Last week, we announced the acquisition of The Tenets of Truth, the debut novel from British fantasy author, Quillem McBreen. In this interview, we catch up with Quillem to discuss his writing career to date, his upcoming novel and the themes it deals with, and the fictional worlds that have inspired his own.
What was your writing experience like before beginning The Tenets of Truth?
QM: I’m a totally new author, so The Tenets of Truth is my first foray into writing. I remember meeting Claire Coombes from the Liverpool Editing Company after I had finished my own round of editing, and I looked on with dread as she waved a print copy of my prologue covered in her notes. One of the first things she asked me was about my previous writing experience. You’re holding it, I told her.
The Tenets of Truth was something that was burning in me for so long, so I knew it was the story I had to write. I plunged straight in, setting the book up as the first in a four-part series, but I envisage writing more books in and around this world, too.
Your book deals with themes like church and state, and good versus evil — what drew you to this in the first place?
QM: What I wanted to demonstrate in The Tenets of Truth is that there isn’t a singular good versus evil trope. People aren’t motivated to do anything because they think of it as inherently evil, it has to be justified and rationalised. Even acts we understand to be wicked or monstrous — to the person committing them, they have to make sense, even if they are seated within a twisted and distorted worldview.

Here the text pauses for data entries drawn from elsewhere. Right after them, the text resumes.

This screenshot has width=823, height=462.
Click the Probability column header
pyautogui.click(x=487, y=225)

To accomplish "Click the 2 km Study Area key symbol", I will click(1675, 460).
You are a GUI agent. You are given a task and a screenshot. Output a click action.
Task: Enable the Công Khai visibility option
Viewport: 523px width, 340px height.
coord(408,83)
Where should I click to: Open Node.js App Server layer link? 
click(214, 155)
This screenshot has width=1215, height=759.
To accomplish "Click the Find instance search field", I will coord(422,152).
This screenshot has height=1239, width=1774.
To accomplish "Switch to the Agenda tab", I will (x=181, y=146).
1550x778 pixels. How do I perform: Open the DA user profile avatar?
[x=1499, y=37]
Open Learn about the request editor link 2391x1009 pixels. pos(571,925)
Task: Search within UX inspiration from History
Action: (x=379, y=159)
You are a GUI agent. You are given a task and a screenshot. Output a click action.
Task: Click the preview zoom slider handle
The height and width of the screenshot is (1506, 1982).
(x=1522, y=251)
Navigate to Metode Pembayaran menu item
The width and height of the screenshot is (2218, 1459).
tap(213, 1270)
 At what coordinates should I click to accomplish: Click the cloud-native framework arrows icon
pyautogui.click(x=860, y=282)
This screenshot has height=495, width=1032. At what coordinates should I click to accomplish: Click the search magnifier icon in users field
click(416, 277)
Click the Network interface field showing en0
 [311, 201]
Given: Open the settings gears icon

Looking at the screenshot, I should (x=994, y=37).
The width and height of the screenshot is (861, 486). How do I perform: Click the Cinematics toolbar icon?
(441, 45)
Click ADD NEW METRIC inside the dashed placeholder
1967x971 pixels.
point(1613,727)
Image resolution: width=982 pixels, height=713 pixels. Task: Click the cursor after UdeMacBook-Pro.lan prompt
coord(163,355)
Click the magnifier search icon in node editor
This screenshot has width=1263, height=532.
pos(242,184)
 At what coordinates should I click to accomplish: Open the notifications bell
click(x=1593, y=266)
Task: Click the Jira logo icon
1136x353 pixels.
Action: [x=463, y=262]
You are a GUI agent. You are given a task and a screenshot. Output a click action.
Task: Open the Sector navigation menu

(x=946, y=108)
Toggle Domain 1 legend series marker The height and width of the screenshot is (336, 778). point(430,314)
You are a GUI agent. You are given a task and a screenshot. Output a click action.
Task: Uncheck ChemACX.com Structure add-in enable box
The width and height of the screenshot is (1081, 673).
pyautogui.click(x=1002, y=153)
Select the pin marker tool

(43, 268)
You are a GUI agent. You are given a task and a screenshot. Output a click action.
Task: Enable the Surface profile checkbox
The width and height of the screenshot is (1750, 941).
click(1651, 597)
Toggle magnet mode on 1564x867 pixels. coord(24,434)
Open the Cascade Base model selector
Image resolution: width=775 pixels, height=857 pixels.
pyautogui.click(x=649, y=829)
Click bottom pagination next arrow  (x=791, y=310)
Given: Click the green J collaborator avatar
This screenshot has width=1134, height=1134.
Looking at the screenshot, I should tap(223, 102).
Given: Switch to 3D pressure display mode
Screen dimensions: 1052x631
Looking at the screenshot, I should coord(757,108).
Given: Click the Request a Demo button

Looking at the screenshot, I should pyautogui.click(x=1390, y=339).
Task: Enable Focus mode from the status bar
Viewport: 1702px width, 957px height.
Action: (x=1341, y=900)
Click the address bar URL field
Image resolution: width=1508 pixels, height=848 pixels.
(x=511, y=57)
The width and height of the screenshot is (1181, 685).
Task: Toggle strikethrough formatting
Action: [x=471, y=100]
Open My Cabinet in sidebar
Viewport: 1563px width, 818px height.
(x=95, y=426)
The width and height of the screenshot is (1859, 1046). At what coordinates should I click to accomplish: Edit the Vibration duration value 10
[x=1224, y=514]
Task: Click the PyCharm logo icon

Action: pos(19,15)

More broadly, the book deals with themes like oppression, manipulation and institutional gaslighting. There are twisted loyalties, repressive religious drama, power-hungry noble houses, and fanaticism. Beneath all that, we follow a series of characters who, in one way or another, wake up and seek to challenge the existing order. The Tenets of Truth has everything you’d expect from a fantasy novel but, I hope, with a fresh sense of perspective.
What’s your writing process like? Do you plan everything out in meticulous detail or do you leave things open to develop as you write?
QM: When I started, I had an overarching idea of how I wanted the book to feel. I knew how it started, how it ended, and I had an outline of the four main characters and how their individual arcs would shape out. But the detail grew as I began to write. The prologue was where the voice and overall tone of the story began to ferment — and then, as I progressed from chapter to chapter, a picture emerged of how everything and everyone fitted together. I drew a lot of diagrams on wipe boards, so there were lots of different coloured arrows for each character, plotting how they moved from place to place, and how those timelines crossed and interacted. It was so different from the way I’d imagined books to be written.
I thought that in order to write, you needed to have everything fully-formed in your head before sitting down and writing your story neatly from A-Z. But I knew that if I tried that I’d never write anything. I enjoyed the freedom of writing it in the way I did. There were nights when I was surprised by how a passage or a chapter had turned out — I’d start out expecting A to flow into B, and then into C, and so on. Then, by the end of the night I’d have something quite different to what I’d intended.
Most people won’t ever see the first draft of an author’s work, as it’s just a way of getting your initial ideas down on the page, like a stream of consciousness. It’s a base layer — lots of colour-blocking that lets you make sense of where everything goes, before you can begin filling in and refining the form. But I did share my drafts with people. I needed to know whether this was just a hobby or something that I could legitimately share with the rest of the world. The support of those who read my work was vital in giving me the courage to carry on and I’m not sure that I would’ve finished The Tenets of Truth without the encouragement that gave me.
Which authors most inspired your own writing? And are there any novels that you looked to when you were beginning to shape your own world?
QM: Over the last ten or so years, I’ve become a bit of an audiobook fanatic. If I’m not working on my own writing, I’m constantly listening to books, whether I’m walking to the office, shopping, travelling, wherever I am. I don’t think I would have tackled Robert Jordan’s The Wheel of Time if I’d had to physically read them, because I wouldn’t have had the time to sit and read so many books. But I really enjoyed listening to them and I took a lot of inspiration from the world he built. Brandon Sanderson’s The Way of Kings is a phenomenal read, with such a detailed and textured world, that I don’t think anyone could help but be inspired by it. I’m also a huge Bernard Cornwell fan. His Heretic series masterfully plays with the reality of historical fiction, while balancing that with elements of the fantastical. I always gravitate towards John le Carré because I love the way he sets a scene with such gritty descriptions. I always come away from his books thinking I must stink of cigarettes like my mum when she’d come home from the bingo. There are so many incredible writers whose books have inspired me, and I’ve taken something from each of them that’s impacted greatly upon my work.
But, as an avid listener of audiobooks, I find narrators equally inspiring. The way that Anton Lesser brings characters to life in Phillip Pullman’s books, or how Roy Dotrice creates a full cast of voices and accents for George R. R. Martin’s incredible A Song of Ice and Fire series. I find that as I am writing, I imagine my words being read aloud and it really influences the way you feel about a character, or how a scene develops. It’s definitely as much an inspiration as reading the work of some of these amazing authors.